### [THE PROBLEM]
Rewrite all the records with "pixels" replaced by "px" and everything else left the same. Leave out the pictures.

### [MATERIALS PROVIDED]
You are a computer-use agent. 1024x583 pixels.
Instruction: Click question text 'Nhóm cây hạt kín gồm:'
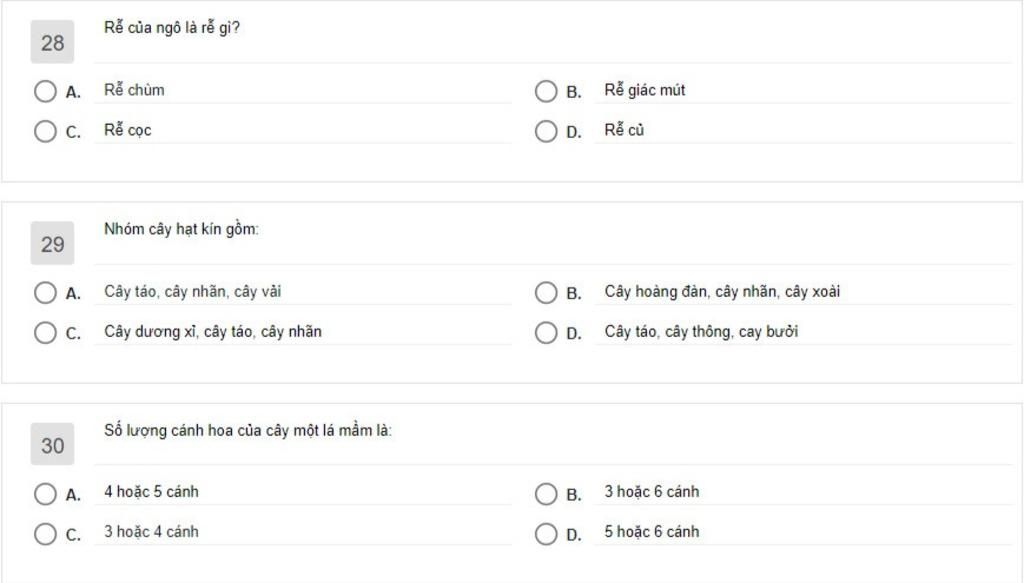pyautogui.click(x=181, y=229)
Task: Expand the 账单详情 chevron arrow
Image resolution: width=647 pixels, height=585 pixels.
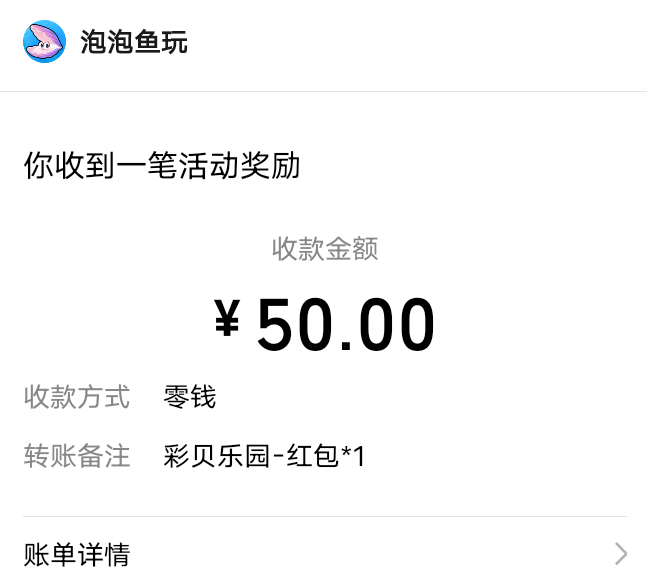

### [THE RESPONSE]
You are a computer-use agent. 1024x583 px.
Instruction: Click question text 'Nhóm cây hạt kín gồm:'
pyautogui.click(x=181, y=229)
Task: Expand the 账单详情 chevron arrow
Image resolution: width=647 px, height=585 px.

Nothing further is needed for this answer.